Widok
Nie polecam
Samochód był oddany brz uszkodzeń w celu usunięcia rdzy lotnej na listwie nad tylną klapą i na pomalowanie samej klapy.Jak sie okazało aby pomalować listwe trzeba bedzie tez pomalować na nowo oba tylne błotniki, zgodziłem sie.

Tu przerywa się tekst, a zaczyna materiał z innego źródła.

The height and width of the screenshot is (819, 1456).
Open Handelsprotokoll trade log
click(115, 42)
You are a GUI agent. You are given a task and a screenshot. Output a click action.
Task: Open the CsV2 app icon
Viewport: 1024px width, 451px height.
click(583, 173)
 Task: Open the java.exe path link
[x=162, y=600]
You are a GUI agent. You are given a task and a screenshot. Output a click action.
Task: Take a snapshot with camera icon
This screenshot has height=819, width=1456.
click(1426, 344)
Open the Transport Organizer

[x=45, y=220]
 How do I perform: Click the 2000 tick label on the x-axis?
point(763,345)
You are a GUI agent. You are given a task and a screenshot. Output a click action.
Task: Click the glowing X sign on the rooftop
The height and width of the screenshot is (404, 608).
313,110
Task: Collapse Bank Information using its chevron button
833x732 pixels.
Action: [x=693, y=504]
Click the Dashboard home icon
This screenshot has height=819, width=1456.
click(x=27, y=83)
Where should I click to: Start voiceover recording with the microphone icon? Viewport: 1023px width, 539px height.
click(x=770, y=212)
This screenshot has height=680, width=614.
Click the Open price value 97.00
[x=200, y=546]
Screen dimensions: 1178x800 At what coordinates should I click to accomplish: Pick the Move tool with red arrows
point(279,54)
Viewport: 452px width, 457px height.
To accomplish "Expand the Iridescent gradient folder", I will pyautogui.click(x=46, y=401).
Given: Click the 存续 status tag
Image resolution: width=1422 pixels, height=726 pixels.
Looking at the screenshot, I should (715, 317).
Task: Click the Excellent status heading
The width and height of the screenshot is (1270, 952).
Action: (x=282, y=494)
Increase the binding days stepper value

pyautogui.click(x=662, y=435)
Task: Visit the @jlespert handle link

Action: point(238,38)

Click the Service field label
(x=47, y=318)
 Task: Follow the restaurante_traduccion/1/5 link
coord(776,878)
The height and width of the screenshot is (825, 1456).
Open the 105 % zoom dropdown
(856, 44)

Nie cały rok po lakierowaniu na błotniku wyszła w jednym miejscu rdza (bąble) i na rancie przy klapie na załamaniu lakieru, oprócz tego na klapie od wewnątrz (!) zrobiły sie bąble.Po telefonie powiedziano mi zebym sie nie przejmował, że zostanie naprawione na gwarancje, po przyjeździe na oględziny właściciel stwierdził, że nie pamięta mojego samochodu a nawet jeśli to nie malowali mi błotników tylko cieniowali (zapłaciłem za malowanie) i ewentualnie może rzucić okiem ale jeżeli okaże sie że pod bąblami jest rdza to naprawa będzie na mój koszt (do reszty tej fuszerki się nie odniósł).Na kolejną naprawe nie pojechałem, tym razem wybrałem specjalistów.Lakiernicy z tego warsztatu byli na tyle leniwi, że nie chciało im się odkręcić zamka tylnej klapy tylko częściowo go zamalowali, odradzam ten warsztat każdemu, szkoda pieniędzy, czasu (2 tygodnie bez samochodu bo 'coś wyskoczyło' i nerwów).
Moja ocena
MRCAR Żarlińscy
kategoria: Usługi blacharsko-lakiernicze
jakość usług: 1
czas realizacji: 2
przystępność cen: 1
ocena ogólna: 1
1.2
* maksymalna ocena 6
Odpowiedź obiektu
Panie Kubo przykro mi stwierdzić ze pisze pan nieprawdę. Zlecił nam Pan polakierowanie klapy tylnej i cieniowanie błotników tylnych . Cieniowane to wg technologii oznacza przelakierowanie, a nie czyszczenie, szpachlowanie itp . Jeśli po zimie wychodzi na elementach rdza to niesłusznie ma Pan pretensje do warsztatu . Poza tym klapa już wtedy nadawała się do wymiany, ale na Pana prośbę została naprawiona Proszę być obiektywnym i opisać rzeczywisty stan rzeczy.